■ **REQUIRED ACTION**
In the data that follows, every line containing the word "agent" should be returned.

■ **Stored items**
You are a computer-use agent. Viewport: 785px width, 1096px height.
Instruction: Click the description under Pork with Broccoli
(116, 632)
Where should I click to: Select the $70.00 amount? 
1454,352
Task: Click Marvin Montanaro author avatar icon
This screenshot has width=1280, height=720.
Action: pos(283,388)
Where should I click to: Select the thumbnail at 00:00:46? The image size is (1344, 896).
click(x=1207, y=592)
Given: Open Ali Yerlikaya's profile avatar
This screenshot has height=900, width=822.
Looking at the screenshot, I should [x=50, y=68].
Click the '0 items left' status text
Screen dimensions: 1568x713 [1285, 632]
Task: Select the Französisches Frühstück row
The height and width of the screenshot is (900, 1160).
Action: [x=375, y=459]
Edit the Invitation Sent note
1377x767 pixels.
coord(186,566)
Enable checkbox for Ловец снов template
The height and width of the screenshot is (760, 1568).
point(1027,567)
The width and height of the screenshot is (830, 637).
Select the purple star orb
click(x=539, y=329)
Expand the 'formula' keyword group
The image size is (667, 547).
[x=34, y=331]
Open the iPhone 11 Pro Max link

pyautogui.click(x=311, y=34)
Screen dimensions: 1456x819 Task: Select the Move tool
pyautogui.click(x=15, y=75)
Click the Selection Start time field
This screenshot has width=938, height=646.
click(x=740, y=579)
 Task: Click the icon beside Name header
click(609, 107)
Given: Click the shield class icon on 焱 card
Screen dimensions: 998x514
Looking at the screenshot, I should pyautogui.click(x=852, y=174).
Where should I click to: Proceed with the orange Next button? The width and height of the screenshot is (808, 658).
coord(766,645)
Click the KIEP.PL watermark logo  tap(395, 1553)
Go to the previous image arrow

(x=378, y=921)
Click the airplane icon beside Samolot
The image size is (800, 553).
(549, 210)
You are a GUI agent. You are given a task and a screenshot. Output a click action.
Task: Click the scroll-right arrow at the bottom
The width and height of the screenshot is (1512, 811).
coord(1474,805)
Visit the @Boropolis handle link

■ **TASK ANSWER**
You are a computer-use agent. Viewport: 785px width, 1096px height.
You are a GUI agent. You are given a task and a screenshot. Output a click action.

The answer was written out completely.